Yves : On est obligé de retoucher !

Franck : Oui, un minimum. Mais on a essayé de garder un son très proche de la réalité. Après, il y a des bruits vraiment désagréables à l'oreille, donc on ne peut pas le laisser, ce n'est pas possible, et pour n'importe quel groupe ! Des live comme ceux des vieux Maiden, ça n'existe plus maintenant. Mais c'est vrai que le son est assez proche de ce qu'il y avait ce soir là. C'est pour ça aussi, comme on le voit dans pas mal de chroniques, qu'on n'entend pas assez le public.
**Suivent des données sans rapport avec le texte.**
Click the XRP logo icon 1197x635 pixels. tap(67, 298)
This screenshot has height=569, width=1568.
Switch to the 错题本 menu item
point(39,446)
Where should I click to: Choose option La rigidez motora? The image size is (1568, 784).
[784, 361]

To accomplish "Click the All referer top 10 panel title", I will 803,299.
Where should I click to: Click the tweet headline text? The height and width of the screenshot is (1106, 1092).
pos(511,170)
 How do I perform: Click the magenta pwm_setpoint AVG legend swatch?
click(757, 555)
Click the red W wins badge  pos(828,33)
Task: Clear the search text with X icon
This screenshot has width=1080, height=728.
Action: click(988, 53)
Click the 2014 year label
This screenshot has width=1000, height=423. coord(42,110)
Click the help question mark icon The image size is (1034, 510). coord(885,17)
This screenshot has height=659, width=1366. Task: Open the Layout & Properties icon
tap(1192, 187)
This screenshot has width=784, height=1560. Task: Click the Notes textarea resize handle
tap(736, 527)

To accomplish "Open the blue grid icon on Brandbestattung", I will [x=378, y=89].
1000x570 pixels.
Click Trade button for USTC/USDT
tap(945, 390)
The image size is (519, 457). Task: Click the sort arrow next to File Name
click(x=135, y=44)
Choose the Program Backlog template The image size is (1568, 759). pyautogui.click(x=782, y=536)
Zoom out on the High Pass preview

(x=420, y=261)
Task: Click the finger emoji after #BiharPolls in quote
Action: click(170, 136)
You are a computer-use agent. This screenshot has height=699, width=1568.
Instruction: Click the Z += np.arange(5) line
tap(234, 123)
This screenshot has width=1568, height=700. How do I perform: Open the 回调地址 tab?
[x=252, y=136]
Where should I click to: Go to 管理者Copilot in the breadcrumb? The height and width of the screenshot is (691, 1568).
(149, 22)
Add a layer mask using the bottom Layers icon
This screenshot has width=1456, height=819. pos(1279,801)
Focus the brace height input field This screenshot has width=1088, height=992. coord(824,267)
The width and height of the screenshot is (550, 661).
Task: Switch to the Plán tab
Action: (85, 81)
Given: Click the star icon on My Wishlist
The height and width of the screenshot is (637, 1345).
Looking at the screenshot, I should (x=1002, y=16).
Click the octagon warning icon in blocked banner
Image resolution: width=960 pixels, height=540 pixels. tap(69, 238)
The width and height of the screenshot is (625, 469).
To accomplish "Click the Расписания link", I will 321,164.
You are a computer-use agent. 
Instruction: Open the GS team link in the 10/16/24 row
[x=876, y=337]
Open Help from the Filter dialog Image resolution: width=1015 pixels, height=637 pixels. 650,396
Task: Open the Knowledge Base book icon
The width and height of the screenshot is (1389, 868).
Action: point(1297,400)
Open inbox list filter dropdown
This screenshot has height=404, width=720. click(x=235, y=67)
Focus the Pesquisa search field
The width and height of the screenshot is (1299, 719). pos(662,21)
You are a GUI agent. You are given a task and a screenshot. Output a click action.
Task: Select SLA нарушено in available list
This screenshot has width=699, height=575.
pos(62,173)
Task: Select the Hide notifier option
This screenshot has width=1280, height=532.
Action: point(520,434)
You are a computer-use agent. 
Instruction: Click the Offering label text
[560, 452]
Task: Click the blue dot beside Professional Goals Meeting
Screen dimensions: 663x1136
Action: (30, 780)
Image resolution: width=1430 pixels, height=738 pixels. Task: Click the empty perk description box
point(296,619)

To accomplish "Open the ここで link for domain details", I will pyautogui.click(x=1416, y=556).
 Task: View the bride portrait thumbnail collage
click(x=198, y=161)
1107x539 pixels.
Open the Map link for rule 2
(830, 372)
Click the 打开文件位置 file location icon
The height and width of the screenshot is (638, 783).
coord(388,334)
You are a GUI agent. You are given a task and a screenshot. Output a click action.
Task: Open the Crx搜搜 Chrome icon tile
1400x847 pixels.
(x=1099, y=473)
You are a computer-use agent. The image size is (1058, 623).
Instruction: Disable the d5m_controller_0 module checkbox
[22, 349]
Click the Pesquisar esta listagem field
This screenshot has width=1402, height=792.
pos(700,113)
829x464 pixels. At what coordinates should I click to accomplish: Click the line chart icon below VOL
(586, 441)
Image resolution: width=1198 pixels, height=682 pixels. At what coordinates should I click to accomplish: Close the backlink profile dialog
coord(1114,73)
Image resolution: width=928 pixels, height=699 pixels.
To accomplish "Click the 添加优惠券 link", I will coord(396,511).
Mais c'est dû à la prise directe, il aurait fallu ajouter dix micros en plus si on avait voulu ça. Là, on aurait pu monter le son, le doubler, le tripler et faire croire qu'on avait joué devant soixante-dix milles personnes. C'est possible, mais nous, on préfère rester proche de la réalité, sortir quelque chose de plus pur.

C'est votre deuxième sortie chez AFM, est-ce que vous êtes contents de cette collaboration ?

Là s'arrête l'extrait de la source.